■ The problem:
Write the records out again, keeping each line exactly as it is.

■ Data extract:
====

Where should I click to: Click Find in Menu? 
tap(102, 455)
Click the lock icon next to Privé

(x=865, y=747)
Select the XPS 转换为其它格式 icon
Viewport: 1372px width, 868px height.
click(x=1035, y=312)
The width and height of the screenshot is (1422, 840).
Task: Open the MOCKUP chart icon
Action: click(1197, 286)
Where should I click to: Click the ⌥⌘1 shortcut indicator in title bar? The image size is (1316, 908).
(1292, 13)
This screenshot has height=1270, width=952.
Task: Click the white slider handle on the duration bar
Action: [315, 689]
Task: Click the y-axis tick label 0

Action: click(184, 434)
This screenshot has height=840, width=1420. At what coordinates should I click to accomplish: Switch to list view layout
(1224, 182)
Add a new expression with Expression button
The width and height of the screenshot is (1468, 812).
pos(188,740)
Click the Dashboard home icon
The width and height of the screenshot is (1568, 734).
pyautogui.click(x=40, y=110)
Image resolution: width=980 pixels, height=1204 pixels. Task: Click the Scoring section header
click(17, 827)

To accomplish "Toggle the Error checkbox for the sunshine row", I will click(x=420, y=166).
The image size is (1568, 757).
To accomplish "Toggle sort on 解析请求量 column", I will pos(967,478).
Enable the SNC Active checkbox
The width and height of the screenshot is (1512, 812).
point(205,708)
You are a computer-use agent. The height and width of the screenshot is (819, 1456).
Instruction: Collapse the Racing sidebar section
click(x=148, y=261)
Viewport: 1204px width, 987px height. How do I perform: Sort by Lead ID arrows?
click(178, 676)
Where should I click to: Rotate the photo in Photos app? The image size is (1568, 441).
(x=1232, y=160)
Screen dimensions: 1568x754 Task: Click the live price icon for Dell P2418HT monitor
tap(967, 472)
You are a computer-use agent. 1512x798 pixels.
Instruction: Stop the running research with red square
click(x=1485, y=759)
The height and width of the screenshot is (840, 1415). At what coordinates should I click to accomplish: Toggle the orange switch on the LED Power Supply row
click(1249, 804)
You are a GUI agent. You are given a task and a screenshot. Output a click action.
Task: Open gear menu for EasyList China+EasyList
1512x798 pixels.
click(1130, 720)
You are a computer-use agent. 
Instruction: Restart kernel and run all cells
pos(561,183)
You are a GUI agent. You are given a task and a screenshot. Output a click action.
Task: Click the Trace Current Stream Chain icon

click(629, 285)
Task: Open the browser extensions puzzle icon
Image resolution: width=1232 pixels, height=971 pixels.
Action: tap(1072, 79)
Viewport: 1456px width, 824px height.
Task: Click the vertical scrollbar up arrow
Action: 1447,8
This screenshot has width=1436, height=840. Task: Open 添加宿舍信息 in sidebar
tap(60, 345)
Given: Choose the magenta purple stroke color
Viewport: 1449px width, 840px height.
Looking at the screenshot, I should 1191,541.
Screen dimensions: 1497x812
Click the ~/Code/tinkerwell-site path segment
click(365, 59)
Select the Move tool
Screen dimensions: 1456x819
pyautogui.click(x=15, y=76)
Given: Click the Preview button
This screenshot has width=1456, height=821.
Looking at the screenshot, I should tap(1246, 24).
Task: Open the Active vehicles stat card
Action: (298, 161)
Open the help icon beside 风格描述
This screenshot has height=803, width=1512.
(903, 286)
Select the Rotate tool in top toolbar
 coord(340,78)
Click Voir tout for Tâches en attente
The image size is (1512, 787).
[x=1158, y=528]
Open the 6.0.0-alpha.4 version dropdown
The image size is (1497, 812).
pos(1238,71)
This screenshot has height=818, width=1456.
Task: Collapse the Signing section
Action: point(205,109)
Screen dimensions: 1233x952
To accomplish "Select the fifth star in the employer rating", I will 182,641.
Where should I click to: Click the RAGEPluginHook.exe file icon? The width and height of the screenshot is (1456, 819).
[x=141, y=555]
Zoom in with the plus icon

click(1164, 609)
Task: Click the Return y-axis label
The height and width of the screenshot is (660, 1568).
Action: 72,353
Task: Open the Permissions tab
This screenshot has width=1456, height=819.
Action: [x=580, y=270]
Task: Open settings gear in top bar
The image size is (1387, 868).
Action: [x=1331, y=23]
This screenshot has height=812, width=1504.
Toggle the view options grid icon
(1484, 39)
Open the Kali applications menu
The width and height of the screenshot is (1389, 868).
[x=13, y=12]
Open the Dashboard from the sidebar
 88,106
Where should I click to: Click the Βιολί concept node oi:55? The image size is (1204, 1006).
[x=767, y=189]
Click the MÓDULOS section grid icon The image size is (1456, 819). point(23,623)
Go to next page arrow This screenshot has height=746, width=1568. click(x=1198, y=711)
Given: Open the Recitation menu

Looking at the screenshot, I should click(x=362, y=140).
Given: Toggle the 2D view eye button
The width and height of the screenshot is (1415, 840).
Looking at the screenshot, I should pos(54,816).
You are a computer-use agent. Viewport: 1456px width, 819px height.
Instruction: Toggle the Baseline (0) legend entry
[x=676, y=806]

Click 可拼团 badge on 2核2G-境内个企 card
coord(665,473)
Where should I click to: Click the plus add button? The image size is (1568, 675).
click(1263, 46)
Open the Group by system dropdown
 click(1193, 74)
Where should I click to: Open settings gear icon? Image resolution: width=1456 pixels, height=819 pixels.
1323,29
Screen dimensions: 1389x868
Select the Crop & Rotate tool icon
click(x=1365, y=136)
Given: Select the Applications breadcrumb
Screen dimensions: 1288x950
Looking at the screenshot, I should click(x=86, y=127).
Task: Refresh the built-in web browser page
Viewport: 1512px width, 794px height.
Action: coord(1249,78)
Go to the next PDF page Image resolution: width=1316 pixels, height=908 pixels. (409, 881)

====

■ Answer box:
Where should I click to: Click Find in Menu? 
tap(102, 455)
Click the lock icon next to Privé

(x=865, y=747)
Select the XPS 转换为其它格式 icon
Viewport: 1372px width, 868px height.
click(x=1035, y=312)
The width and height of the screenshot is (1422, 840).
Task: Open the MOCKUP chart icon
Action: click(1197, 286)
Where should I click to: Click the ⌥⌘1 shortcut indicator in title bar? The image size is (1316, 908).
(1292, 13)
This screenshot has height=1270, width=952.
Task: Click the white slider handle on the duration bar
Action: [315, 689]
Task: Click the y-axis tick label 0

Action: click(184, 434)
This screenshot has height=840, width=1420. At what coordinates should I click to accomplish: Switch to list view layout
(1224, 182)
Add a new expression with Expression button
The width and height of the screenshot is (1468, 812).
pos(188,740)
Click the Dashboard home icon
The width and height of the screenshot is (1568, 734).
pyautogui.click(x=40, y=110)
Image resolution: width=980 pixels, height=1204 pixels. Task: Click the Scoring section header
click(17, 827)

To accomplish "Toggle the Error checkbox for the sunshine row", I will click(x=420, y=166).
The image size is (1568, 757).
To accomplish "Toggle sort on 解析请求量 column", I will pos(967,478).
Enable the SNC Active checkbox
The width and height of the screenshot is (1512, 812).
point(205,708)
You are a computer-use agent. The height and width of the screenshot is (819, 1456).
Instruction: Collapse the Racing sidebar section
click(x=148, y=261)
Viewport: 1204px width, 987px height. How do I perform: Sort by Lead ID arrows?
click(178, 676)
Where should I click to: Rotate the photo in Photos app? The image size is (1568, 441).
(x=1232, y=160)
Screen dimensions: 1568x754 Task: Click the live price icon for Dell P2418HT monitor
tap(967, 472)
You are a computer-use agent. 1512x798 pixels.
Instruction: Stop the running research with red square
click(x=1485, y=759)
The height and width of the screenshot is (840, 1415). At what coordinates should I click to accomplish: Toggle the orange switch on the LED Power Supply row
click(1249, 804)
You are a GUI agent. You are given a task and a screenshot. Output a click action.
Task: Open gear menu for EasyList China+EasyList
1512x798 pixels.
click(1130, 720)
You are a computer-use agent. 
Instruction: Restart kernel and run all cells
pos(561,183)
You are a GUI agent. You are given a task and a screenshot. Output a click action.
Task: Click the Trace Current Stream Chain icon

click(629, 285)
Task: Open the browser extensions puzzle icon
Image resolution: width=1232 pixels, height=971 pixels.
Action: tap(1072, 79)
Viewport: 1456px width, 824px height.
Task: Click the vertical scrollbar up arrow
Action: 1447,8
This screenshot has width=1436, height=840. Task: Open 添加宿舍信息 in sidebar
tap(60, 345)
Given: Choose the magenta purple stroke color
Viewport: 1449px width, 840px height.
Looking at the screenshot, I should 1191,541.
Screen dimensions: 1497x812
Click the ~/Code/tinkerwell-site path segment
click(365, 59)
Select the Move tool
Screen dimensions: 1456x819
pyautogui.click(x=15, y=76)
Given: Click the Preview button
This screenshot has width=1456, height=821.
Looking at the screenshot, I should tap(1246, 24).
Task: Open the Active vehicles stat card
Action: (298, 161)
Open the help icon beside 风格描述
This screenshot has height=803, width=1512.
(903, 286)
Select the Rotate tool in top toolbar
 coord(340,78)
Click Voir tout for Tâches en attente
The image size is (1512, 787).
[x=1158, y=528]
Open the 6.0.0-alpha.4 version dropdown
The image size is (1497, 812).
pos(1238,71)
This screenshot has height=818, width=1456.
Task: Collapse the Signing section
Action: point(205,109)
Screen dimensions: 1233x952
To accomplish "Select the fifth star in the employer rating", I will 182,641.
Where should I click to: Click the RAGEPluginHook.exe file icon? The width and height of the screenshot is (1456, 819).
[x=141, y=555]
Zoom in with the plus icon

click(1164, 609)
Task: Click the Return y-axis label
The height and width of the screenshot is (660, 1568).
Action: 72,353
Task: Open the Permissions tab
This screenshot has width=1456, height=819.
Action: [x=580, y=270]
Task: Open settings gear in top bar
The image size is (1387, 868).
Action: [x=1331, y=23]
This screenshot has height=812, width=1504.
Toggle the view options grid icon
(1484, 39)
Open the Kali applications menu
The width and height of the screenshot is (1389, 868).
[x=13, y=12]
Open the Dashboard from the sidebar
 88,106
Where should I click to: Click the Βιολί concept node oi:55? The image size is (1204, 1006).
[x=767, y=189]
Click the MÓDULOS section grid icon The image size is (1456, 819). point(23,623)
Go to next page arrow This screenshot has height=746, width=1568. click(x=1198, y=711)
Given: Open the Recitation menu

Looking at the screenshot, I should click(x=362, y=140).
Given: Toggle the 2D view eye button
The width and height of the screenshot is (1415, 840).
Looking at the screenshot, I should pos(54,816).
You are a computer-use agent. Viewport: 1456px width, 819px height.
Instruction: Toggle the Baseline (0) legend entry
[x=676, y=806]

Click 可拼团 badge on 2核2G-境内个企 card
coord(665,473)
Where should I click to: Click the plus add button? The image size is (1568, 675).
click(1263, 46)
Open the Group by system dropdown
 click(1193, 74)
Where should I click to: Open settings gear icon? Image resolution: width=1456 pixels, height=819 pixels.
1323,29
Screen dimensions: 1389x868
Select the Crop & Rotate tool icon
click(x=1365, y=136)
Given: Select the Applications breadcrumb
Screen dimensions: 1288x950
Looking at the screenshot, I should click(x=86, y=127).
Task: Refresh the built-in web browser page
Viewport: 1512px width, 794px height.
Action: coord(1249,78)
Go to the next PDF page Image resolution: width=1316 pixels, height=908 pixels. (409, 881)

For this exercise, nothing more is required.